A particle of mass \( 1 \mathrm{gm} \) and charge \( 1 \mu \mathrm{C} \) is held at rest on a frictionless horizontal surface at distance \( 1 \mathrm{~m} \) from the fixed charge \( 2 \mathrm{mC} \). If the particle is released, it will be repelled. The speed of the particle when it is at a distance of \( 10 \mathrm{~m} \) from the fixed charge

Force between two particles is given as
\( F=\frac{1}{4 \Pi \varepsilon_{0}} \frac{q_{1} q_{2}}{r^{2}} \) Now, work done by force \( =\int_{1}^{10} F d r=\int_{1}^{10} \frac{1}{4 \Pi \varepsilon_{0}} \frac{q_{1} q_{2}}{r^{2}} d r \) \( =\frac{1}{4 \Pi \varepsilon_{0}} q_{1} q_{2} \int_{1}^{10} \frac{1}{r^{2}} d r=\frac{1}{4 \Pi \varepsilon_{0}} q_{1} q_{2}\left(\left.\cdot \frac{-1}{4}\right|_{1} ^{10}\right) \) \( =\frac{1}{4 \Pi \varepsilon_{0}} q_{1} q_{2}\left(1-\frac{1}{10}\right)=\frac{1}{4 \Pi \varepsilon_{0}} q_{1} q_{2} \times \frac{9}{10} \rightarrow(1) \)
This work is stored in form of kinetic energy.

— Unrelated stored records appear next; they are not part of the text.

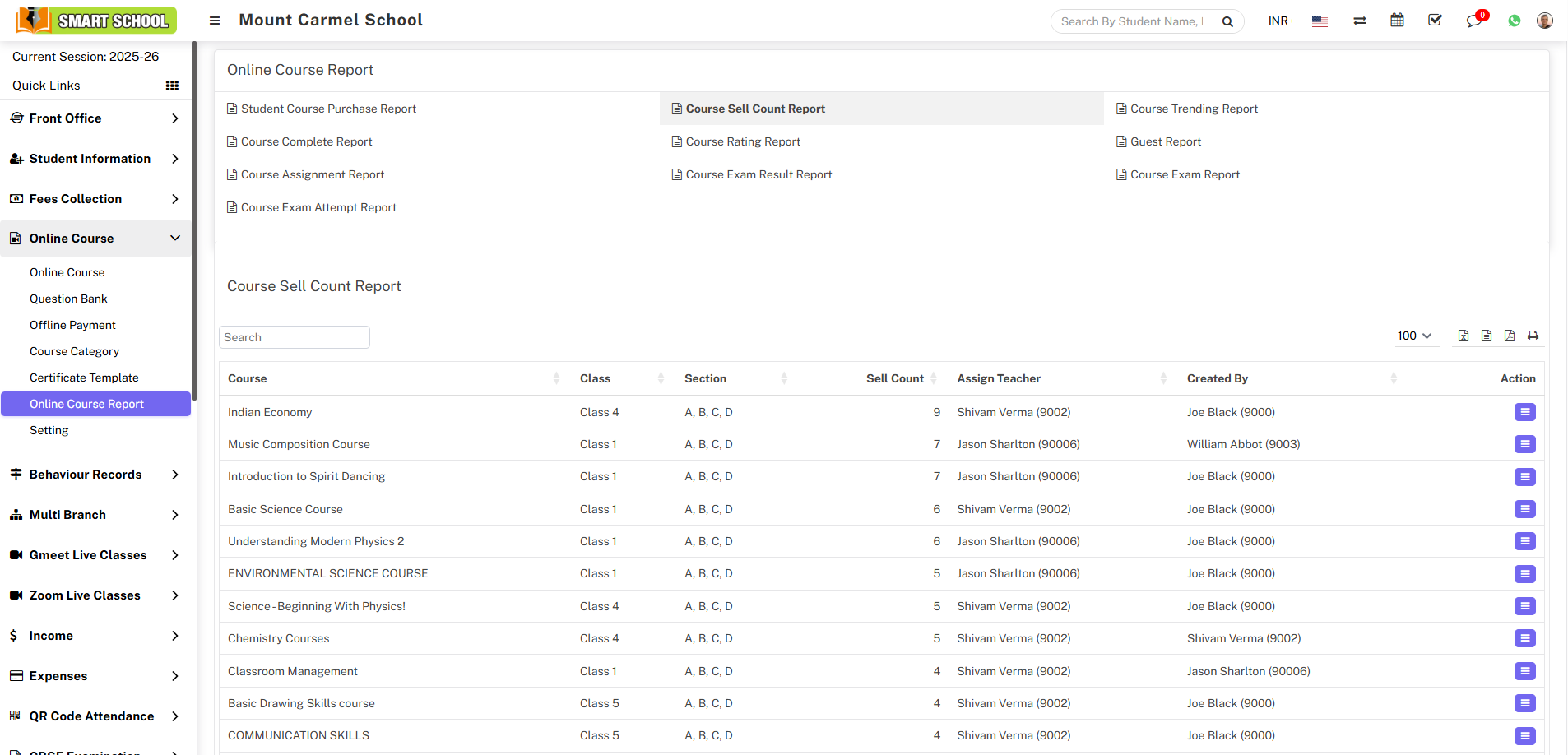Viewport: 1568px width, 755px height.
Task: Open the calendar icon in header
Action: click(x=1397, y=21)
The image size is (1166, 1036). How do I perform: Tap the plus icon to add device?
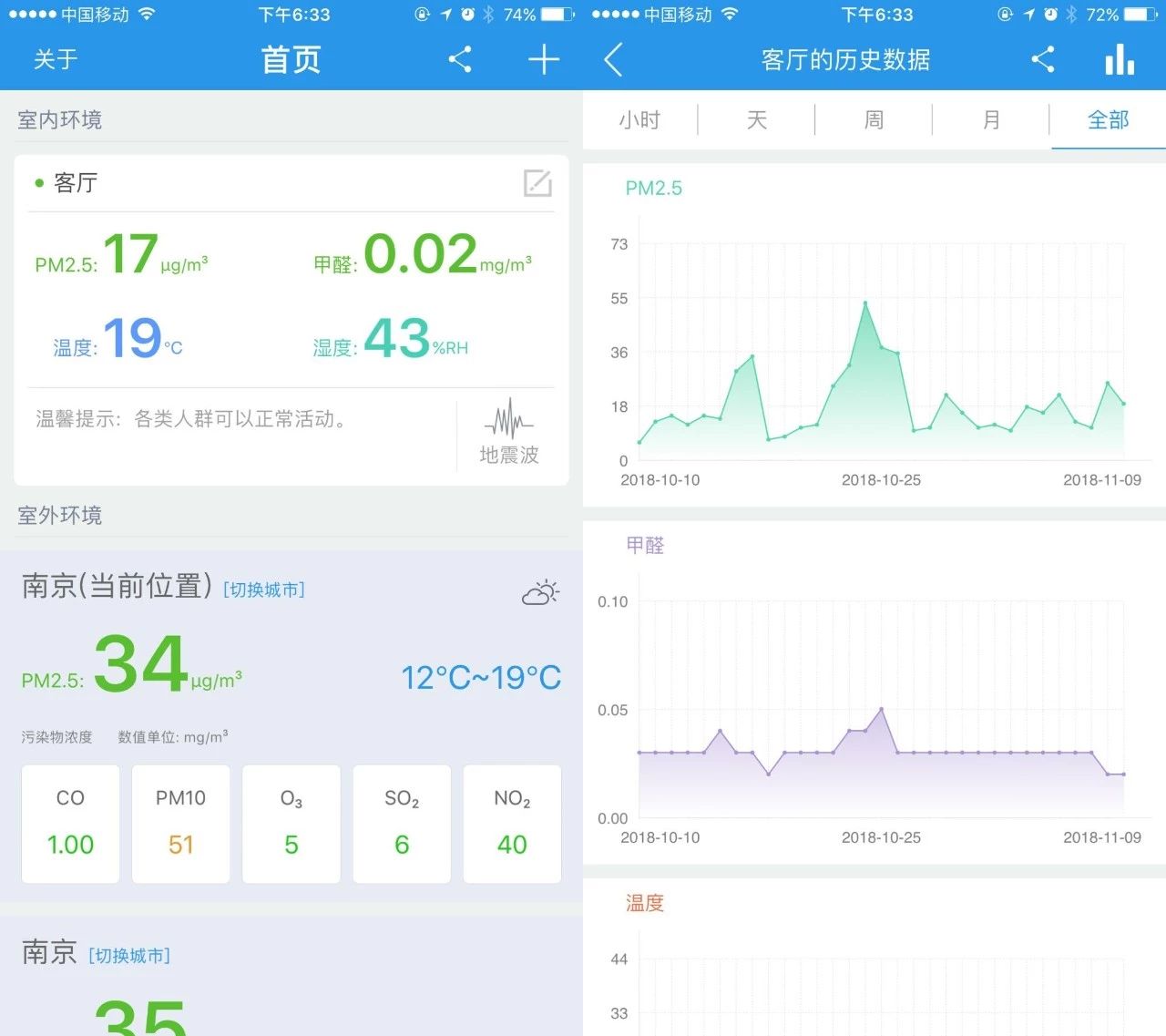544,60
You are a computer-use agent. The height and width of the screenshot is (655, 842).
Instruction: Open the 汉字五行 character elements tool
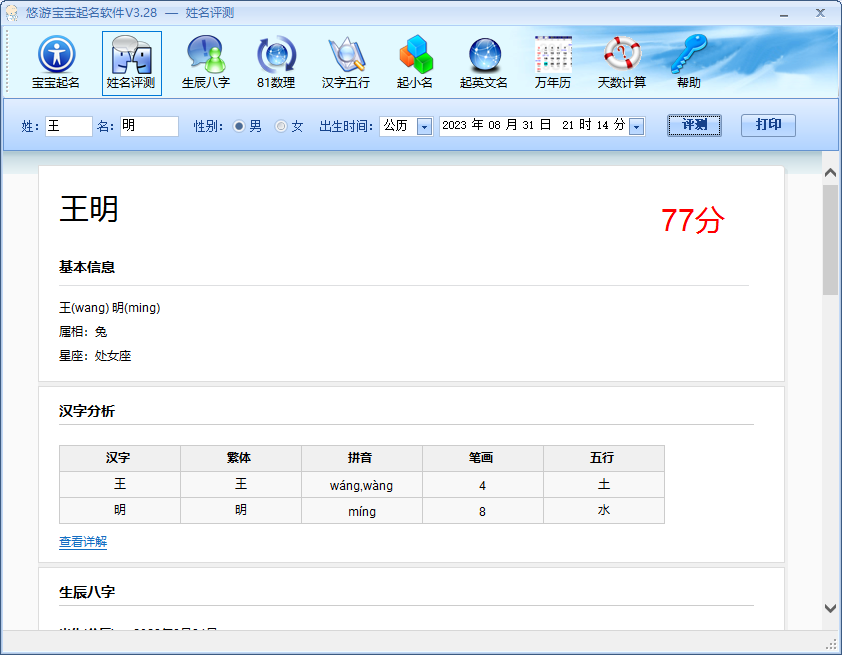[x=346, y=62]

Therefore,
\(W=\frac{1}{2} m v^{2} \)
\(\Rightarrow v^{2}=\frac{2 W}{m}=\frac{2}{1 \times 10^{-3}} \frac{1}{4 \Pi \varepsilon_{0}} q_{1} q_{2} \times \frac{9}{10}[\text { [Using Eq. (1)] } \)
\(\Rightarrow v^{2}=\frac{2}{1 \times 10^{-3}} \times 9 \times 10^{9} \times\left(1 \times 10^{-6} \times 2 \times 10^{-3}\right) \times \frac{9}{10} \)
\(=2 \times 2 \times 9 \times 9 \times 100 \)
\(\Rightarrow v=2 \times 9 \times 10=180 \mathrm{~ms}^{-1}\)